# Thread chart South Bend 10 K



## macrnr (Feb 23, 2012)

While cleaning the grease off of my newly acquired South Bend 10 K lathe sometime ago, the ink on the threading chart attached to the quick change gearbox came completely off. This caught me completely off guard as I was only using "Simple Green" to clean with and I wasn't bearing down. One swipe and the letters where gone AAAARGH! This is one of the last machines built, 1990 and the letters weren't stamped only printed. The machine is Model # CL670RA, Serial # 41990K. Does anyone have any suggestions? I have included a picture before the damage was done. I am ready to do some threading, and I am literally in the dark.
Thanks, Mark


----------



## Tony Wells (Feb 23, 2012)

Likely that was originally silkscreened on there. If you have reproducible artwork, it might be done at a local shop that does tee shirts and hats, etc.

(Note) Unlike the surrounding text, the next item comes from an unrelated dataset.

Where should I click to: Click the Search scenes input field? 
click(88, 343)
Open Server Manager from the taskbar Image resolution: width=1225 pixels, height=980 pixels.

Many people underestimate Simple Green. It can be pretty powerful stuff.


----------



## Tom Griffin (Feb 23, 2012)

Grizzly sells South Bend parts. If you can't get it there, *here's* a guy who makes them.

Tom


----------



## macrnr (Feb 26, 2012)

Thank You for all the information. I have found a replacement. These forums are wonderful, you can speak to the whole world with your problems & issues.
AWESOME


----------



## Tom Griffin (Feb 26, 2012)

Mark,

Where did you end up finding it? That might be useful information for others.

Tom


----------



## macrnr (Feb 26, 2012)

I got the N.O.S. chart from latheman2@aol.com. He was very helpful.
Mark

latheman2@aol.com

Send email
Find email


----------



## macrnr (Feb 26, 2012)

I got the N.O.S. chart from latheman2@aol.com he was very helpful.
Mark

latheman2@aol.com
 

Send email
Find email


----------



## macrnr (Mar 5, 2012)

Just received the new thread plate from latheman2@aol.com. It fits perfectly and the letters are etched, so it should hold up longer than I will. Better than the original. Maybe that is a little insight into the problems South Bend was having before they closed the doors? My lathe was one of the last ones made in Indiana,1990. No more excuses time to get to threading!


----------